What does Chomsky have that caused the Post to sound this note of distinction, this declaration of lofty superiority? In one endeavor Chomsky stands nearly unrivaled. He hates the United States of America with a fiendish passion. He has no shades of gray when it comes to declaring that it is our country that is the primary state sponsor of terrorism in the world, and September 11 is a small piece of comeuppance.
Post reporter Michael Powell lays the latest Chomsky screed right out there for the reader to absorb: the atrocities of September 11 are unique only because the aggressor has been justifiably attacked. "The United States exterminated its indigenous population, conquered half of Mexico, and carried out depredations all over. Now, for the first time since the British burned the White House in [the War of] 1812, the guns have been directed the other way."
Powell doesn't find in these words a deadly serious slur, with an offensive undertone of smirky enjoyment. He thinks it's amusing: "Our professor is being a touch provocative here, no?" Here we go again. One of the nation's most prominent liberal newspapers is abandoning the noble cause of the war on terror and going back to sassy indifference.

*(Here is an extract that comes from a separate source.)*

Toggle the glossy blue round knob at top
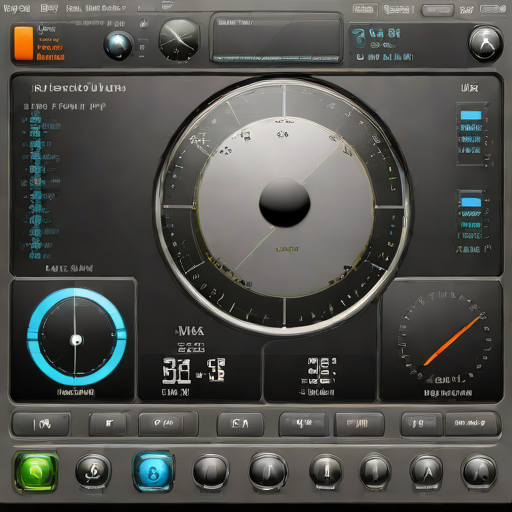512x512 pixels. (x=118, y=46)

Chomsky should properly be identified as the very definition of the lunatic fringe. But instead Powell reported without much resistance that the man is "a white-hot contrarian, a distinguished linguist at the Massachusetts Institute of Technology who 'tends to be quite conservative' and is devoted to 'simple moral truisms.'" One of these notions, Powell reports, is that Osama bin Laden's "call for the overthrow of brutal regimes of gangsters and torturers resonates, as does his indignation at the atrocities he attributes to the United States, hardly without reason."

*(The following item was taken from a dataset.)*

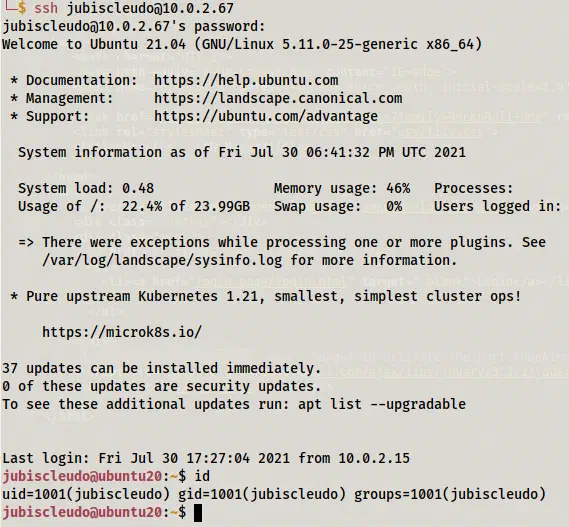Click the https://ubuntu.com/advantage support link
569x527 pixels.
tap(266, 117)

Powell did not recoil at the thought that America is the world's Evil Empire - hardly the theory of a man who's "quite conservative." He simply moved on to explore Chomsky's appeal: "And his course is not so unpopular as one might imagine right now." The editor of the Los Angeles Times book review laments his exclusion from major editorial pages. His latest pastiche of deep thoughts on September 11 has sold 160,000 copies. Devotees record and transcribe his remarks wherever he goes. But the left-wing cult following isn't a menacing militia of haters. It's the proof that makes Chomsky an "eminence."
The only saving grace of the Post article is that if you read deep enough, Powell eventually abandons the promotional, unquestioning tone as the ugly Chomsky quotes continue. He casually compared the war on Afghanistan to the Holocaust: "Of course the U.S. claims it has reasons...And the Nazis had reasons for gassing the Jews. Everyone has reasons. The question is whether they're justified."
Powell wrapped up by sharing his amazement at Chomsky's cockeyed comparisons. The loony linguist claimed Bill Clinton's bombing of a Sudanese drug factory killed not one security guard (a fact), but tens of thousands (a fantasy). Powell wondered: "Still, you ask, isn't there a moral difference between an act of terror that directly claims 3,000 lives and a mistake that directly claims one life? The Sudan bombing, Chomsky replies, was worse."
Shouldn't the Post's headline-writers have tried to read the article all the way to the end? Noam Chomsky is not an "eminence." He's a menace. The spread of his anti-American bile and lies is designed to sap our resolve and leave us like his unsurprisingly larger following in Europe -- morally rudderless and unable to fight for what's right.